This is an important idea, that might be hard for this generation to understand. I'm old enough to remember before the internet, when information came from books, newspapers, magazines, and the like.

These were carefully architected pieces of writing, consisting of a central thesis pitched to an editor, the editor tweaking the idea and making suggestions for key points to cover, the writer doing the research and writing the first draft, the editor responding with notes, and then a final version penned, which was copyedited by a professional, proof read, laid out, type set, and printed, then reviewed again.

But that kind of writing rarely - if ever - still happens. Even my friends who write for The Economist only get one pass by an Editor nowadays.

So - and here's my central musing - in the era of words-on-the-internet, is it a proper assumption that "formal writing represents a final recorded thought?"

Tweets get deleted constantly. Blog posts and news stories get edited after being published, without any notification that the content has been changed. Scientific papers are routinely proven to be complete fabrications, heavily slanted, or undergo heavy revisions after publication. Books on the non-fiction shelves today have proven to be total fabrications (Mutant Message Down Under, 1421: The Year China Discovered the World), and every mass-market book (ignoring all the self-published dreck out there) you pick up today is riddled with so many copyediting errors they can actually be hard to read, or the author's point can be completely muddied. Etc...

So... in this day and age, what is "formal writing"? Your dissertation that one, possibly two people, will ever crack the cover of, scan through briefly, and then never open again? Papers written for schoolwork that add nothing to world's knowledge or canon?

(Just to be clear, I'm musing off the top of my head, asking the questions that I find there... not commenting on your teaching style or intention. I, for one, am someone who greatly treasures the written word, and beautifully crafted sentences and ideas. I mourn the loss of editors and the amazing writers they honed and polished to a shining finish.)

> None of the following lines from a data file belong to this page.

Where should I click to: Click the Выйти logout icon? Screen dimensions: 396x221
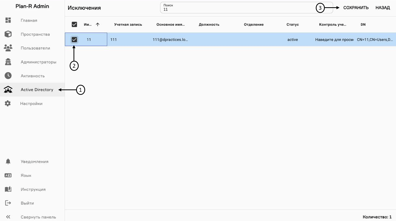pyautogui.click(x=8, y=203)
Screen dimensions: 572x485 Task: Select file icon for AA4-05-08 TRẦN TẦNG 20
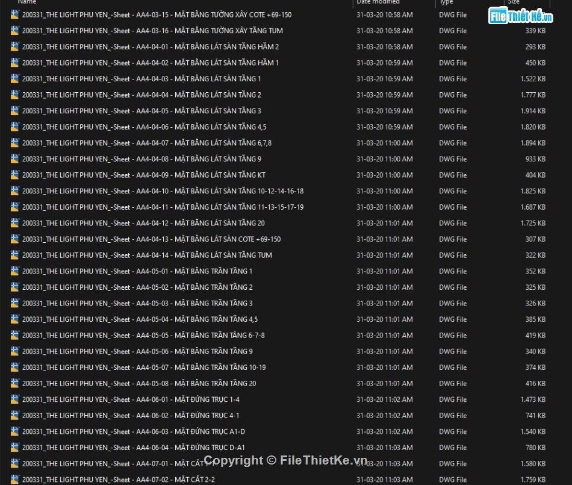14,383
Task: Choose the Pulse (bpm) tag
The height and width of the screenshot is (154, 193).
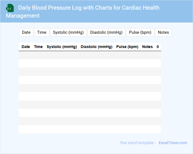Action: [x=140, y=32]
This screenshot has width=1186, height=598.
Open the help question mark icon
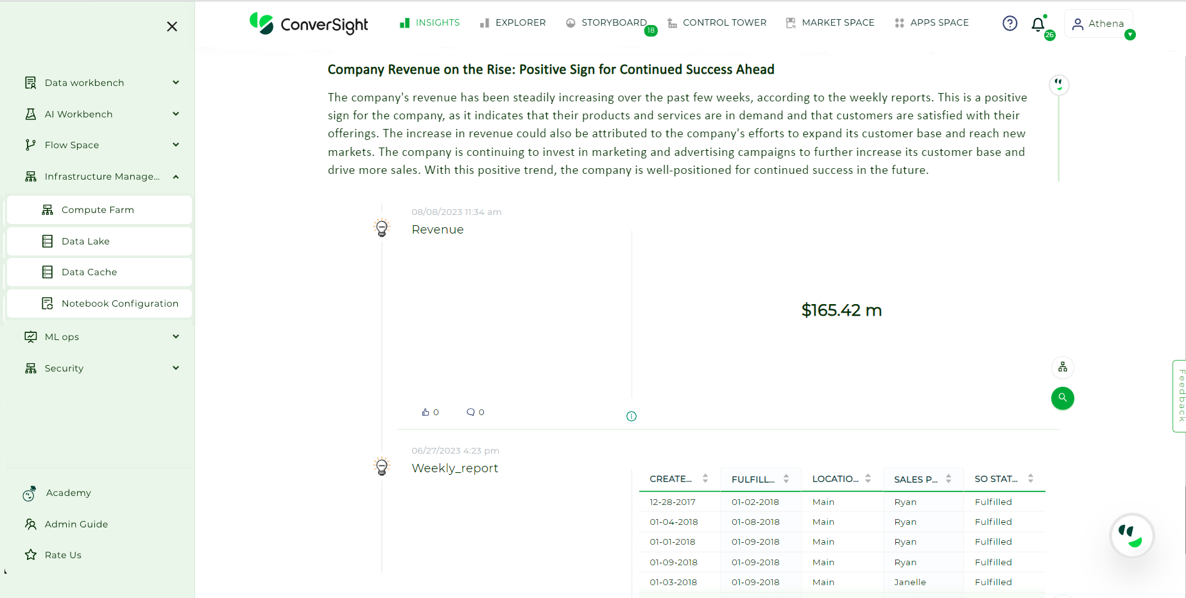[1010, 23]
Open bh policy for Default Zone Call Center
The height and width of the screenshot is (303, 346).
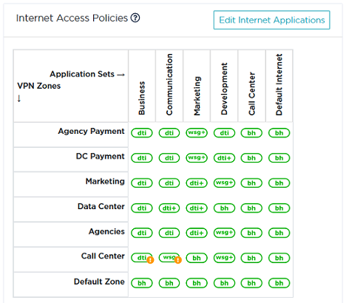point(251,283)
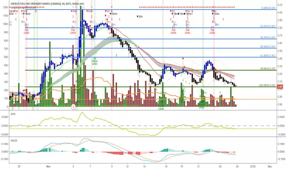The width and height of the screenshot is (286, 169).
Task: Click the Dec label on the time axis
Action: coord(270,166)
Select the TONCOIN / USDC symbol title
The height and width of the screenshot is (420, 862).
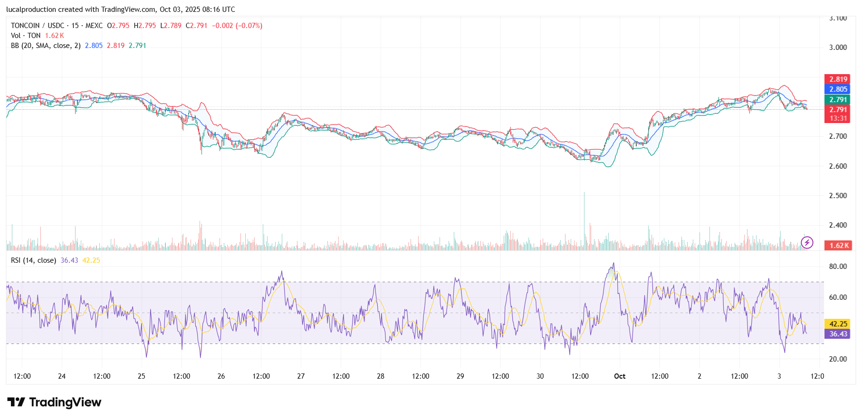pyautogui.click(x=56, y=26)
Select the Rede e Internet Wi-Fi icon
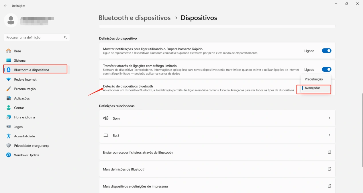 [9, 79]
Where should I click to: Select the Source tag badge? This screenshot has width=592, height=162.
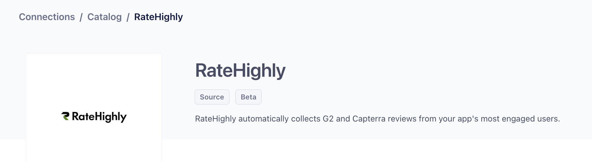click(212, 97)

lil  ·  720 days ago  ·  link  ·  

You are right. Thanks for your thoughts. I did say "formal writing." By that I mean the thing you send or submit for consideration by others. nowaypablo's essay, for example. Of course writing can be changed and often is, but when you write your letter to the grad admissions department (am_Unition) they are not going to give you a chance to fix it.

Your ability to conform to the minutiae of written expression is an elitist way for institutions to decide which sheep-goat combo they want to enlist. I want my students to, at least, be aware of those little things even if they don't subscribe.

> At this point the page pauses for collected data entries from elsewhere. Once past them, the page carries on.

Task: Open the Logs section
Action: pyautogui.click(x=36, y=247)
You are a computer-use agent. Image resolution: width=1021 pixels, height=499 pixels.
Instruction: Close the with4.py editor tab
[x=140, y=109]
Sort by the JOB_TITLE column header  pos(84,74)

I'm not even being hypocritical. I prefer to read without being confused or distracted by errors.

goobster  ·  720 days ago  ·  link  ·  

So true! There is a time and place to Write Well, Write Correctly. :-) But those situations are becoming more rare.

    I want my students to, at least, be aware of those little things even if they don't subscribe.

The thinking that "you need to know the rules, and break them with intent and considered purpose."

... like my refusal to put anything inside quotation marks that are not in the original quote. Example:

"Yes, I feel similarly" he said.

as opposed to

"Yes, I feel similarly," he said.

lil  ·  720 days ago  ·  link  ·  

Are you 100% sure that the comma after yes was in the original quote? If you are, how do you know that the second comma was not?

Of course, do whatever you like. Generally we separate the speaker from the spoken words with a comma. That is why we say, He said, "Yes, I feel similarly." In that case, though, the comma is outside of the quotation marks and, thus, not breaking your self-imposed rule.

MadEmperorYuri  ·  713 days ago  ·  link  ·  

So I ain't a writer by any training, but I was under the impression that quotations of the spoken word followed a separate grammar. That grammar is designed to capture details of how the person said something. For example, "Yes, I feel similarly" (and here I follow @goobster's rule) conveys that the speaker said it in a way that separated "Yes" and "I feel similarly". Two ways that could have happened are with a pause or by raising the pitch of "I". Meanwhile "Yes I feel similarly" conveys that speaker spoke in a monotone, or in a breathless rush of words.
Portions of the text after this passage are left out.